On some Linux systems Conda does not run or activate environments properly, this is due to environment paths not being properly set. The following has been found to work on JASMIN

export conda_base=`conda info --base`
source ${conda_base}/etc/profile.d/conda.sh
conda activate <your_env>

where \<your_env\> is the name of the environment you wish to activate.

Installing R packages not on conda-forge or available through the `conda install` command

Many, but not all, R packages can be installed via conda forge, e.g.

conda install -c conda-forge <required_package>

Those not available through conda-forge can still be installed via CRAN by downloading the source code and installing from source.

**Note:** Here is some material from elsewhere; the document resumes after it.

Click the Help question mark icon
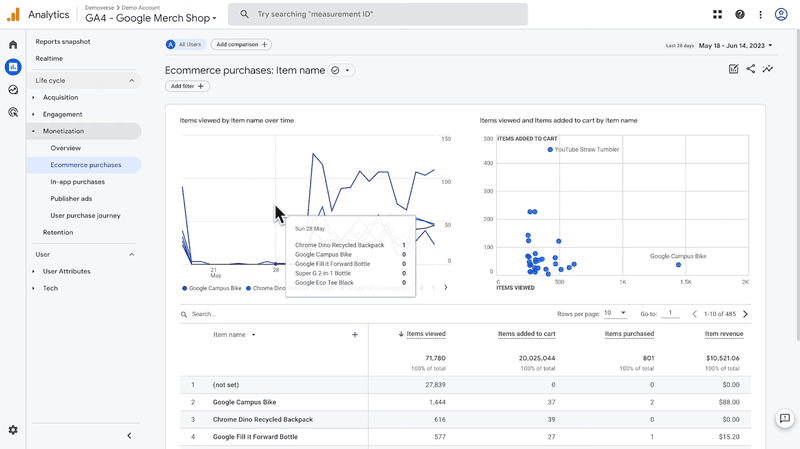The width and height of the screenshot is (800, 449). (740, 15)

When doing this pkg-config needs to be configured properly, with the PKG_CONFIG_PATH environment variable set to point at the correct directory for the current environment. e.g.

export PKG_CONFIG_PATH="/home/users/random_user/.conda/envs/r_env0/lib/pkgconfig"

for user random_user and environment r_env0. Package ggplot2, for example, could then be installed via:

wget https://cran.r-project.org/src/contrib/ggplot2_3.3.1.tar.gz
R CMD INSTALL ggplot2_3.3.1.tar.gz

When installing a package via this method it is likely that the first attempt will fail due to missing dependencies. If this happens install those dependencies and then try again.

Running new_merge_ids_year.R interactively

The script new_merge_ids_year.R is typically run in batch mode, e.g.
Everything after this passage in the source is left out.